* _Task brief_
The number needed is how many lines of the data hold the string "agent". Give that number and nothing more.

* _Data_
- - - - -

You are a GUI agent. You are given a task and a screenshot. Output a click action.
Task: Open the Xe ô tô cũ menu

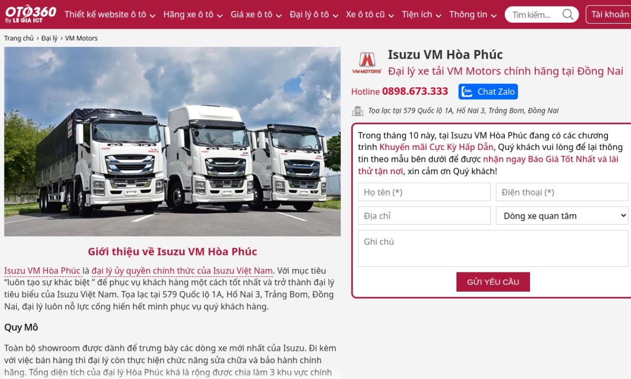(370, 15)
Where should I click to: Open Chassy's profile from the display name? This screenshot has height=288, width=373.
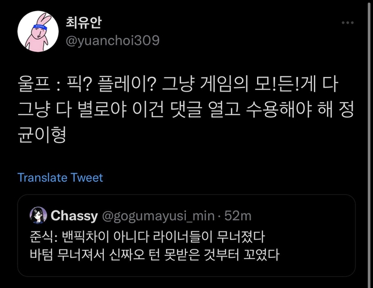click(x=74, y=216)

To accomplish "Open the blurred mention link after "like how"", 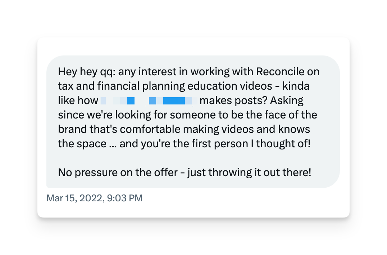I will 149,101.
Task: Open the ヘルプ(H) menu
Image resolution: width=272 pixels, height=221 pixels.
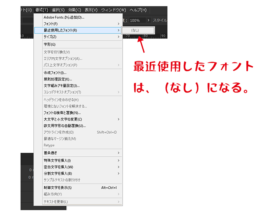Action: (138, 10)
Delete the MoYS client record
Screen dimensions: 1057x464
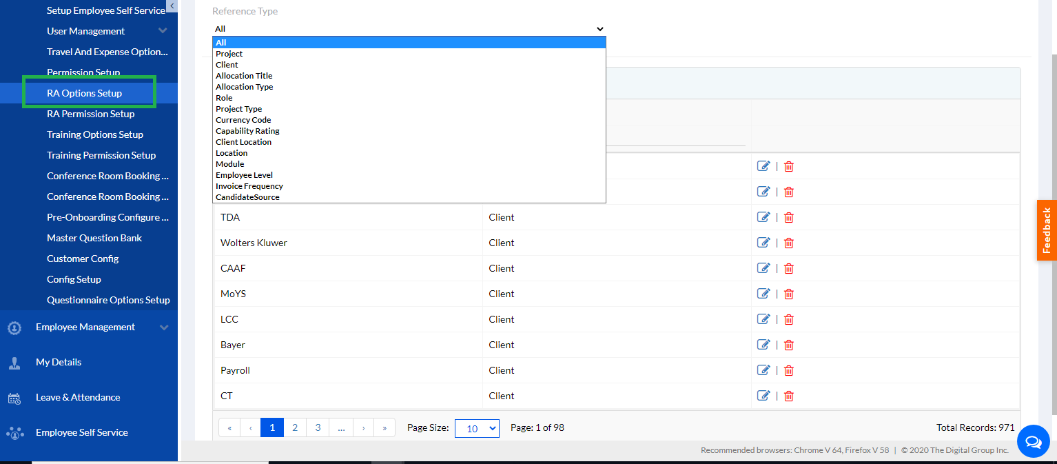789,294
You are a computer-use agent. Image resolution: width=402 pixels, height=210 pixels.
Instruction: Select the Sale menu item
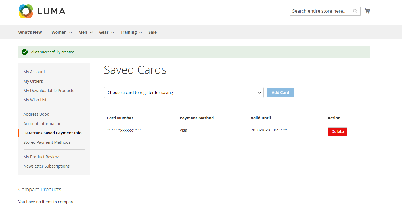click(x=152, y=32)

- - - - -

* _Exercise result_
2